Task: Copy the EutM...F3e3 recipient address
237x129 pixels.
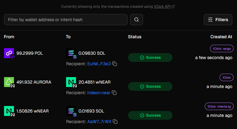Action: [x=114, y=64]
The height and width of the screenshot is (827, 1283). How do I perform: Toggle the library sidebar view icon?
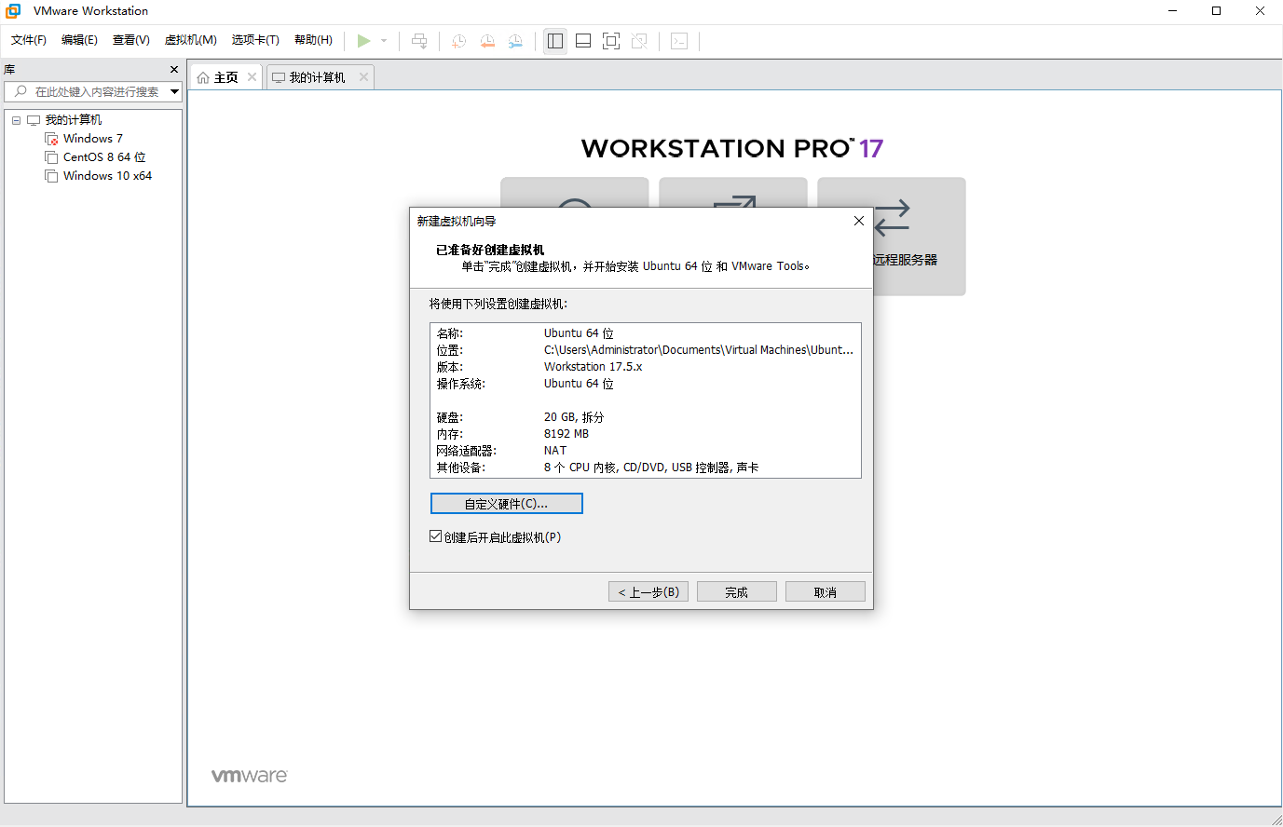pyautogui.click(x=555, y=41)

--------------------

Problem: Pictures in the records are to be left out; repeat everything else exactly.

Finished exercise:
Task: Copy the EutM...F3e3 recipient address
237x129 pixels.
Action: [x=114, y=64]
The height and width of the screenshot is (827, 1283). How do I perform: Toggle the library sidebar view icon?
pyautogui.click(x=555, y=41)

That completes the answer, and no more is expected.